Prince Abdulaziz bin Salman, state minister for energy affairs in Saudi Arabia, said over the weekend that he had hopes for the kingdom to become "another Germany" when it comes to renewables amid plans to generate 50 per cent of its power from clean sources.
Saudi Arabia, the world’s largest exporter of crude, plans to sell green hydrogen produced in the kingdom to Europe. How? "If the economics allow for it, the kingdom intends to pipe the clean fuel.
To this end, a consortium comprising industrial gases company Air Products, Saudi-based clean energy company Acwa Power and Neom, the planned futuristic mega city in the kingdom’s north-west, agreed on a $5 billion project to produce hydrogen using solar and wind energy ... one of the ways the Riyadh is adjusting to the global energy industry's shift to cleaner fuels.
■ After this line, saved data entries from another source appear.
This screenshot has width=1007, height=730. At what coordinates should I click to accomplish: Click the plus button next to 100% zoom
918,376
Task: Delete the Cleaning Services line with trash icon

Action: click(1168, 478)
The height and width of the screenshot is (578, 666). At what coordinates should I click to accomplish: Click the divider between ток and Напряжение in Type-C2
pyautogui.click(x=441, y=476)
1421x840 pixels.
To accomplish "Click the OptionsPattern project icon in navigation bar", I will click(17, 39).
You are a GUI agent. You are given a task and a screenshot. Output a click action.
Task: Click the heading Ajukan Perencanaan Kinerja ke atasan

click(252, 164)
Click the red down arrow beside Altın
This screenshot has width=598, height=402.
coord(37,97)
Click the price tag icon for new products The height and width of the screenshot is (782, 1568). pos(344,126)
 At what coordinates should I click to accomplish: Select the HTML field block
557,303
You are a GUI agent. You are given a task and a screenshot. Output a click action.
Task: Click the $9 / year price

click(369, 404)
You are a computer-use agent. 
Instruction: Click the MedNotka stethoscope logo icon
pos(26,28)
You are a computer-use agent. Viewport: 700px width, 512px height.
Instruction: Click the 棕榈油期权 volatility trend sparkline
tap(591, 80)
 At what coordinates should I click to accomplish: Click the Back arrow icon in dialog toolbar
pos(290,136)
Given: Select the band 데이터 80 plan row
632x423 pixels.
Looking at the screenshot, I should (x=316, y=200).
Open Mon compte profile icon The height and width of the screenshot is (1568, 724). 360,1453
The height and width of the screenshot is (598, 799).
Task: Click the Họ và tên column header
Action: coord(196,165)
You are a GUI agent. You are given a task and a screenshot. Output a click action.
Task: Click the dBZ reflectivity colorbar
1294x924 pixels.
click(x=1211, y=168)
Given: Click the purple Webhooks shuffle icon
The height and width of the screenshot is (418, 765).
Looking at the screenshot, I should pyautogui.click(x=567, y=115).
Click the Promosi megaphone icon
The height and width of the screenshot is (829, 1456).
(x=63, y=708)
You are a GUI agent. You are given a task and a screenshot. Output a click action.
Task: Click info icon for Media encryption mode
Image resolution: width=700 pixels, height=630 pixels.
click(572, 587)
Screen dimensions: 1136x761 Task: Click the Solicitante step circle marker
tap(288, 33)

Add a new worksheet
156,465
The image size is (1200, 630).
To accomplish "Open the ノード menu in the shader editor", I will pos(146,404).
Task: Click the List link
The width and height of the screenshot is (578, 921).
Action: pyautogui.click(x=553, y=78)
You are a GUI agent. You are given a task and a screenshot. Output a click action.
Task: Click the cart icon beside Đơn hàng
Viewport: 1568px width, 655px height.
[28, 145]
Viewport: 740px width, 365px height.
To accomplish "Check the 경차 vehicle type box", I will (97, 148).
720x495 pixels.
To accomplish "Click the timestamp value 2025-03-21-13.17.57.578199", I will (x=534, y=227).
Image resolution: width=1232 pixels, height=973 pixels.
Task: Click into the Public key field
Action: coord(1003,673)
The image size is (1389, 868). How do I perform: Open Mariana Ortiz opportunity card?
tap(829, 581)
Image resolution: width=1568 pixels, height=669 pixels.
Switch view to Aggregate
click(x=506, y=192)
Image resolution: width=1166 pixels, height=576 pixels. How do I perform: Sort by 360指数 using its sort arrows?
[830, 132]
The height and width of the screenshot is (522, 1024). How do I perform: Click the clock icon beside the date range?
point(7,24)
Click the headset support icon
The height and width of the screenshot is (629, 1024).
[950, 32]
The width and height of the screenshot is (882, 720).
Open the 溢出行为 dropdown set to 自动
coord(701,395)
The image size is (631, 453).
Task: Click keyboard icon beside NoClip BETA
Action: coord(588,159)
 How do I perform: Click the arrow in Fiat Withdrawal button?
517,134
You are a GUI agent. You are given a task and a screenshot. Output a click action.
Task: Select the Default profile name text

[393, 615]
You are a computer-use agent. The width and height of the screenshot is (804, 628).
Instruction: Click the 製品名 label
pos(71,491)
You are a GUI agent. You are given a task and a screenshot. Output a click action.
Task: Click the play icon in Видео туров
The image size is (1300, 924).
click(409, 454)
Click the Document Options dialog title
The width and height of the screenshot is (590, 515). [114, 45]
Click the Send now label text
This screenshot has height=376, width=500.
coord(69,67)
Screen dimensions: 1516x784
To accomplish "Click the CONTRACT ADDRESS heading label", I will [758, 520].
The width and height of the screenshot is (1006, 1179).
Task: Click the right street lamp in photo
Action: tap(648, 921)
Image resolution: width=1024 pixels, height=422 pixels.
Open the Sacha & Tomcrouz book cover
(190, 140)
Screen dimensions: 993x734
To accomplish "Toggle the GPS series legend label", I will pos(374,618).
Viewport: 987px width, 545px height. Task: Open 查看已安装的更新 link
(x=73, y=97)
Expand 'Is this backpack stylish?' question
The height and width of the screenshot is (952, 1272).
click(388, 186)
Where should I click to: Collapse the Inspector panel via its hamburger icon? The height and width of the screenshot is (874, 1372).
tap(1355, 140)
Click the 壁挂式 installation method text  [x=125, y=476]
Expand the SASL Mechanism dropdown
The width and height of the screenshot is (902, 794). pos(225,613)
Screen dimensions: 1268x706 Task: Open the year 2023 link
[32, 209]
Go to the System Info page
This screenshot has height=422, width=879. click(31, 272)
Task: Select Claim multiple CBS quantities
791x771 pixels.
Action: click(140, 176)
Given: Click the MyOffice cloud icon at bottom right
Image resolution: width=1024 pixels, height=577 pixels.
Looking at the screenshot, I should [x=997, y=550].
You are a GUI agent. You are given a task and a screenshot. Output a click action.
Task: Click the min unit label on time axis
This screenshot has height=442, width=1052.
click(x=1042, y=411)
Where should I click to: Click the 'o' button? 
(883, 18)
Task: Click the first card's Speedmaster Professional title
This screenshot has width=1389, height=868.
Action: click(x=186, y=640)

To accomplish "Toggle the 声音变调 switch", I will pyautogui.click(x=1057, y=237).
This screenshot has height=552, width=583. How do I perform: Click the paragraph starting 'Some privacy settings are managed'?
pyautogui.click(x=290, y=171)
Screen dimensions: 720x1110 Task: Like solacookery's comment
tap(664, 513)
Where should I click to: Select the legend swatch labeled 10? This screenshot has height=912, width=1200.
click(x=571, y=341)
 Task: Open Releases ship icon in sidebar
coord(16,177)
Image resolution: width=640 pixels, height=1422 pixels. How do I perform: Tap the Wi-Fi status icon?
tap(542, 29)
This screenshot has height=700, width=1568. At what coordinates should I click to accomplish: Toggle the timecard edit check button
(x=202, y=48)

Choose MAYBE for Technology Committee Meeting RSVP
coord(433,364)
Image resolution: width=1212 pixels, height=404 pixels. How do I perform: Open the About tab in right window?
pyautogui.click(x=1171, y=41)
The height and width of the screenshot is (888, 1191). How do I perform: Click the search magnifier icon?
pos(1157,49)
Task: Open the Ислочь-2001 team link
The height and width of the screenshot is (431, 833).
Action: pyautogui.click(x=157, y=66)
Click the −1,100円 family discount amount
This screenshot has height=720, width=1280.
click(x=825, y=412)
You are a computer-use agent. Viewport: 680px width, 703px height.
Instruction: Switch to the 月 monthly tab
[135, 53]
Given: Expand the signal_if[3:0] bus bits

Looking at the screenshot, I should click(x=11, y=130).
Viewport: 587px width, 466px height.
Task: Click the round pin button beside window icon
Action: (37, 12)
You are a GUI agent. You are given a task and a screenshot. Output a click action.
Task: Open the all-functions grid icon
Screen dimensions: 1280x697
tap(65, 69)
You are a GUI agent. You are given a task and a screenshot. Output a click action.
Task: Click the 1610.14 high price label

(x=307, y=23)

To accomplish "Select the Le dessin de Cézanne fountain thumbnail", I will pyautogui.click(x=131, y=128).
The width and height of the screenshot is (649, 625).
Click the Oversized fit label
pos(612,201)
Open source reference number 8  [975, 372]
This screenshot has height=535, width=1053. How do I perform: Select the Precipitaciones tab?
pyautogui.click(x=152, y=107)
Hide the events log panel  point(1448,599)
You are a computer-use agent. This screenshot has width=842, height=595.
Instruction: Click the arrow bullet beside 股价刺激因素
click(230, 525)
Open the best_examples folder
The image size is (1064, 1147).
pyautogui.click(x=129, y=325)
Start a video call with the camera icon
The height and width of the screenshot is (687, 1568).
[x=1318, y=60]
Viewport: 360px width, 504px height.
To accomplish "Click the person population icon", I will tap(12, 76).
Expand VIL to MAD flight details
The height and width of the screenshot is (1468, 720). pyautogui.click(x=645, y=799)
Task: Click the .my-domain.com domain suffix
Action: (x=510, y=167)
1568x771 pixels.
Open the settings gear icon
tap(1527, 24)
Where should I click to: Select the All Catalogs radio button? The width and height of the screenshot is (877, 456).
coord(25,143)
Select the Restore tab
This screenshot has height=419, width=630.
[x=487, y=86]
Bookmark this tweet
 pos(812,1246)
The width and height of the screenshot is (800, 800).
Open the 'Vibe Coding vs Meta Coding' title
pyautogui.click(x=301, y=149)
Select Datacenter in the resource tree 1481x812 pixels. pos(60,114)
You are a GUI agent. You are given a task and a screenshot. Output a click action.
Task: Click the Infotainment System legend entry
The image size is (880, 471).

Hydrogen has become a popular alternative fuel among Gulf oil producers who are looking to diversify their energy sources. Moreover,
clean hydrogen can slash greenhouse gas emissions from the hydrocarbons sector by 34 per cent, according to Bloomberg. In the U.S. alone, McKinsey estimates that the development of a hydrogen economy could generate $140 billion in annual revenue.
More renewable projects, particularly solar initiatives, will be announced soon, Prince Abdulaziz said. The kingdom has an ambitious renewables strategy and plans to add 60 gigawatts of clean energy capacity to the grid by 2030.